If you install 6 systems -- enough for 6 zones -- you are likely to have several times the needed capacity to meet your heating load and cooling load.
In any case, step 1 is to do the load calculations and share a floor plan. And if you would like GBA readers to provide useful advice, tell us your location or climate zone.
+1 on running the heating & cooling load numbers before deciding on how many zones and what type of solution. But with 6000 square feet of space having six zone's may not be insane. Half ton mini-duct cassettes designed for use exist, and with a 6 zone multi-split it might in work OK if the refrigerant line run lengths aren't too long, but without the load numbers it's hard to say what actually makes sense. (I've seen situations where a pair of 2-ton 3 head multi-splits worked out OK.)
What are your 1% and 99% outside design temps? Climate zone= ?

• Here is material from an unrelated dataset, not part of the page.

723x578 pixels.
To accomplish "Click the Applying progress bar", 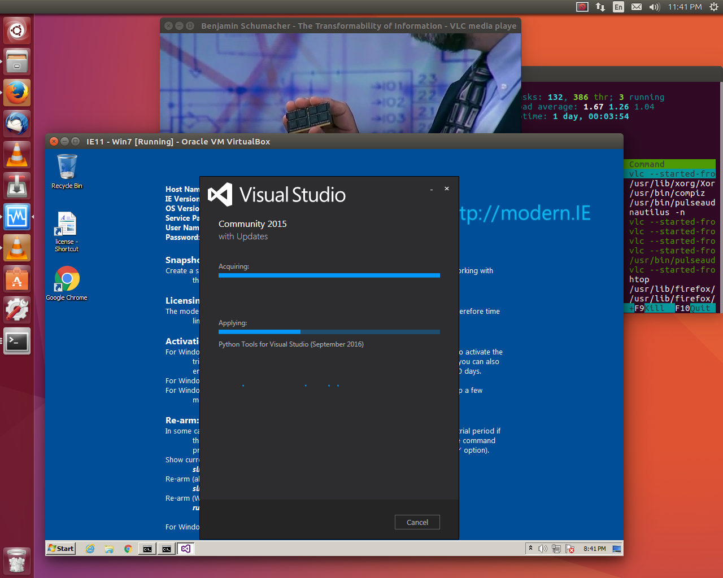I will coord(329,332).
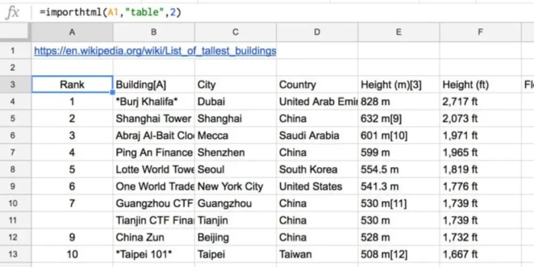Screen dimensions: 534x267
Task: Select column C header
Action: [235, 32]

Insulation and air sealing alone is usually enough to prevent pipes from freezing in zones 6 & lower. The fact that it's a concern at all suggests you're in zone 5 or higher.
Dear Martin, David
The house is in zone 5 (Cambridge, MA).
Heat and cool loads will indeed be calculated but zoning is a function of size and my desire for flexibility rather than tonnage.
I currently run a halcyon with 4 heads and my thinking for the new house is to have two or 3 condensers running multiple heads each (load calc will determine). The house is 6k above grade andso will be 8.5k total sqft (big old Victorian)

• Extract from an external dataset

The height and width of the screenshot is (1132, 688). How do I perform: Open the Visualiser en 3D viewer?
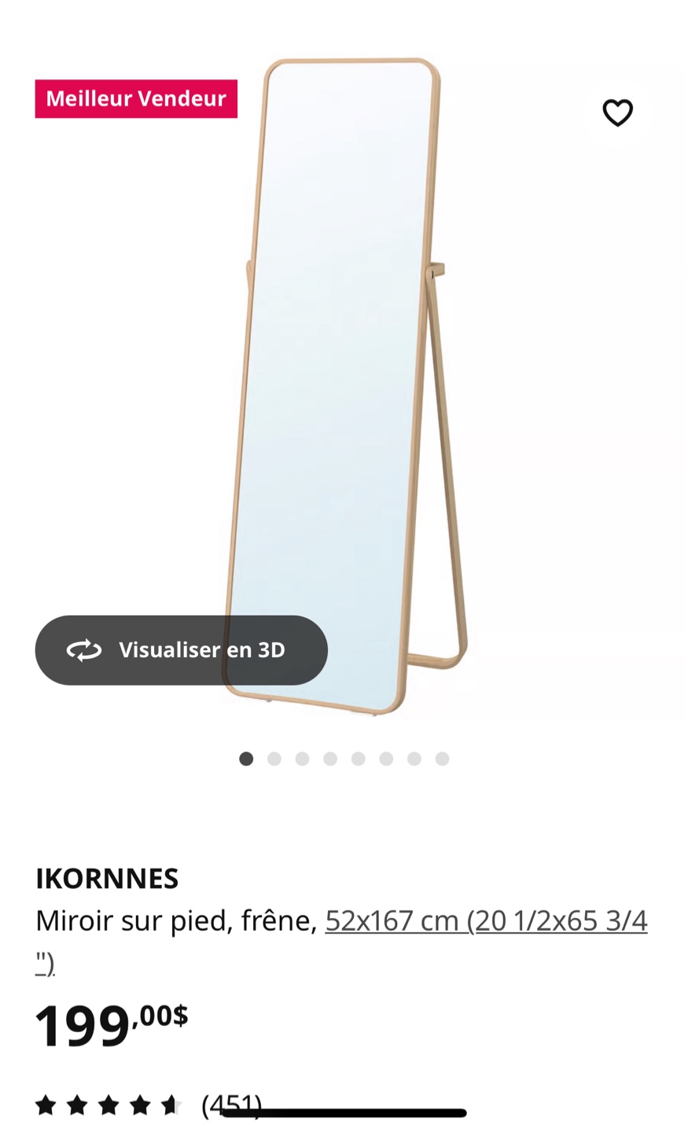[x=181, y=650]
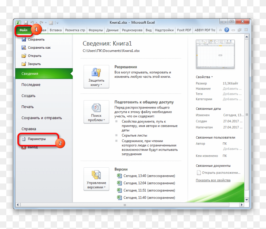Click the Показать все свойства link
This screenshot has width=266, height=229.
pyautogui.click(x=213, y=180)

Plan is for 4" external foam with pretty good Marvin next gen windows (historic districting)
The ~6000-7000 BTU/hr minimum modulated output of each multi-split compressor becomes an issue when looking at multiples in a high-R house. With three of them you're looking at ~20,000 BTU/hr as the minimum load at which they are still modulating and operating efficiently. A your R-values with better than code windows that could be more than half your design heat load @ ~ +10F, and they might not modulate in heating mode wherever it's above 30F or so, which is your average outdoor temp in January, and well below your average outdoor temp. With multi-split compressors, less/fewer is more.
With 4" of exterior foam and better than code windows, if the house is reasonably air tight and the foundation is insulated you have approximately ZERO freeze-up risk in your location and would not have to actively heat the basement even during Polar Vortex events.

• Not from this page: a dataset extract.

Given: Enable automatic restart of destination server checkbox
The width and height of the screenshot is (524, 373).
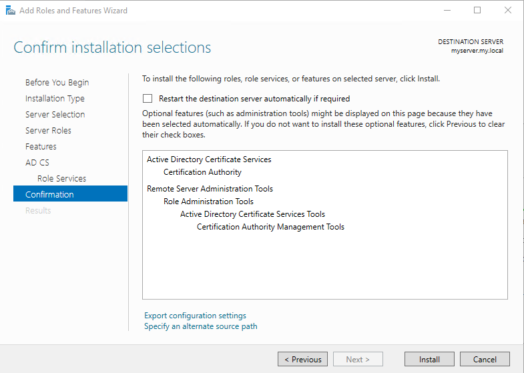Looking at the screenshot, I should [x=148, y=98].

But Dana, what about that movie? New York froze in minutes with the super polar vortex.. ?
;-*
Is that movie playing at the Brattle any time soon? ;-)
Besides, It was New York that froze in the movie. Everyone knows that there is so much hot air in Cambridge that it'll never freeze:-)
Ok. So back to the original question.
What are the whole-house controls like with these systems? Any difference between them in capability?